While I give the birds some time out of their cages, I’m listening to some professional do-gooder lecturing on ethics. It is absolutely disgusting. He’s talking about filing charges against people for cussing. And for rudeness. I am not kidding. This is what happens when a person goes straight from law school into a job where his main function is to persecute other people. They never develop any sense of proportion or mercy. This is why bureaucrats and academics are so heartless and tyrannical; they have no idea what real life is like. They can’t be fired. It’s impossible to get them disciplined. So they sit on their ivory thrones, bashing the rest of us with their tenured scepters.

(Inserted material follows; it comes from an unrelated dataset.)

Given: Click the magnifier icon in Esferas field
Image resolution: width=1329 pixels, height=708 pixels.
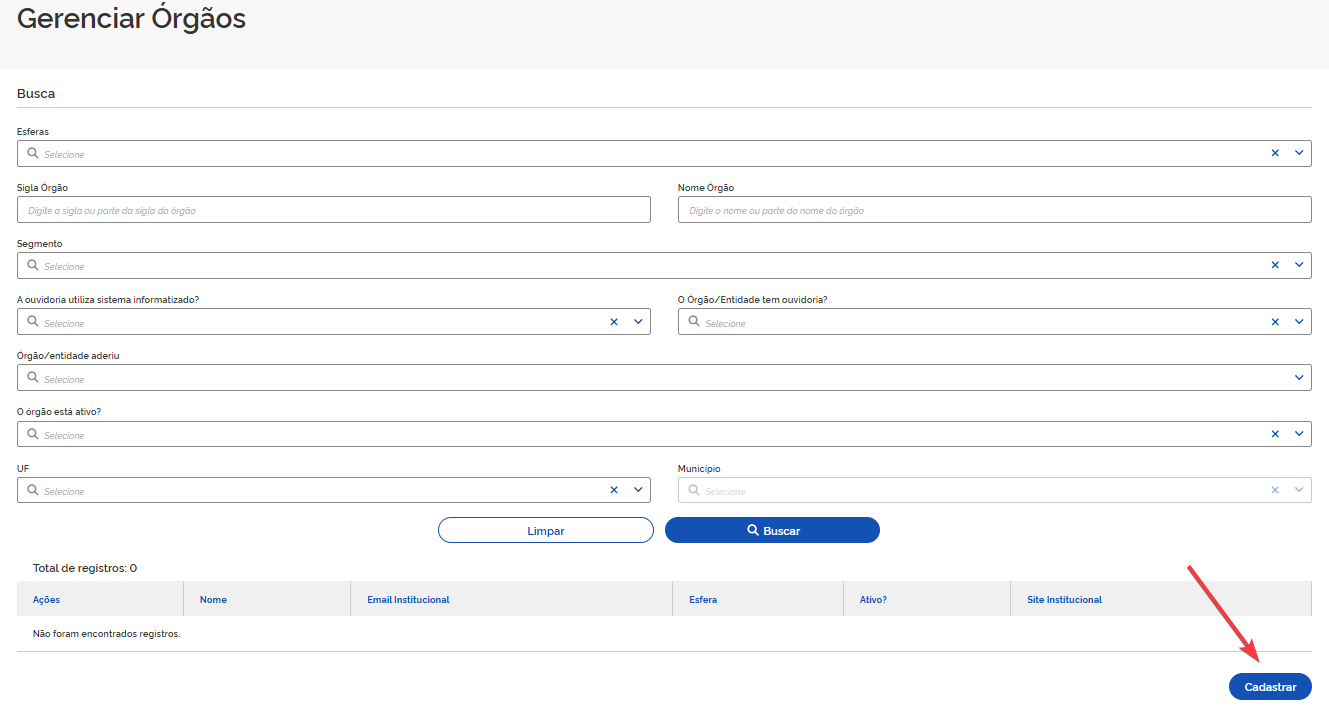Looking at the screenshot, I should point(33,154).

Mercy is important. Without it, life can be unbearable. I have forgotten that many times in my life, and I am ashamed of it. When you’re in a position where you can hurt other people but they can’t do much to you, you have to do your best to empathize. This is one of life’s great moral lessons. I truly mean that. Think about it after you read this. In the age of assertiveness and Internet rage, it’s an easy thing to lose sight of. I have to wonder if this lecturer thinks enough about mercy.
If every lawyer I know who used bad language at the office or in the courthouse got disciplined, I suppose about 5% would escape the mighty sword of the avenging do-bees. The percentage for rudeness would be a little better, but if even one lawyer gets disciplined for something that trivial, it’s one lawyer too many. I mean, sure, if he literally flings dung at other lawyers, he should get a wake-up call. But barring egregious and bizarre behavior, he should be left alone. There is a remedy for attorney rudeness. It’s called “failure.” You lose your clients and go broke. And judges fine you for contempt. I don’t see why the bar needs to turn itself into Henry Higgins.
Law is funny. When we feel safe, lawyers are irreverent. We do things we should not do. We tell dirty jokes. We gossip. We make fun of people. I stood next to a Miami-Dade public defender in court, while he whispered to me, making fun of a criminal defendant who was talking to the judge. No one cares about these things; we know we’re only human. But when these peccadillos come to light in the context of an investigation, we are SHOCKED! SHOCKED to learn that [insert type of bad behavior here] is going on in the sacred halls of justice!
The hypocrisy stinks to high heaven. And I say that as a Christian who is working to cut back on dirty talk and other mischief. I guarantee you, many of the lawyers who, when volunteering to help the bar regulate other lawyers, squeal in dismay over the smallest infraction, behave like mere mortals when no one is looking. This is how life is. There is one standard of behavior for day-to-day life, and then there is another standard when you find yourself under the microscope. It’s completely unfair. Bar associations need to worry about things like fraud, overbilling, and stealing. In those areas, they do a very poor job of enforcement. But this lecturer says he threatened a man who swore and took God’s name in vain. I think he should be ashamed of himself.
On top of that, the lecture is terrible. It’s boring, and it seems to have no point whatsoever, except that the bar has extremely perplexing priorities. If that’s the message, I hear it loud and clear.
I will alway resent being forced to do CLE. My guess, and other lawyers I’ve asked have the same impression, is that the real purpose of CLE is to make money for CLE providers who lobby the bar to impose requirements and recommend their expensive materials. That’s only a guess, but that’s generally how government works. The materials are almost always bad; no respectable lawyer would rely on this garbage to educate himself for the benefit of a client. I would consider it unethical. There is absolutely no way I would sink that low, when a client’s interests were on the line. I could not live with myself, and I would most assuredly lose in court.
This guy asked the recording audience if they thought their law schools did a good job of preparing them for actual practice, including teaching ethics. He asked it in a sneering way, as if the answer could not possibly be yes. His pride is really something, given the quality of his lecture. My answer would have been “ABSOLUTELY.” The University of Miami had its shortcomings, but my ethics instructor was excellent–much better than these ridiculous CDs–and the people who taught me about litigation were competent. I can’t remember the name of my ethics professor, but he ended up clerking for the Supreme Court, and he prepared a beautiful set of notes for his students, and the CD guy can’t compare to him.
Here’s what I always say about CLE, and it’s true: every competent lawyer does CLE every time he does research. Unless you’re utterly incompetent, you refresh your knowledge of the law EVERY, EVERY, EVERY time you handle a case. That’s real CLE. These CDs are useless, and it’s a shame people are profiting from them, and that lawyers are wasting their very valuable time playing them. And when I say that, I am referring to those lawyers who really play them, instead of buying them and putting them in the trash.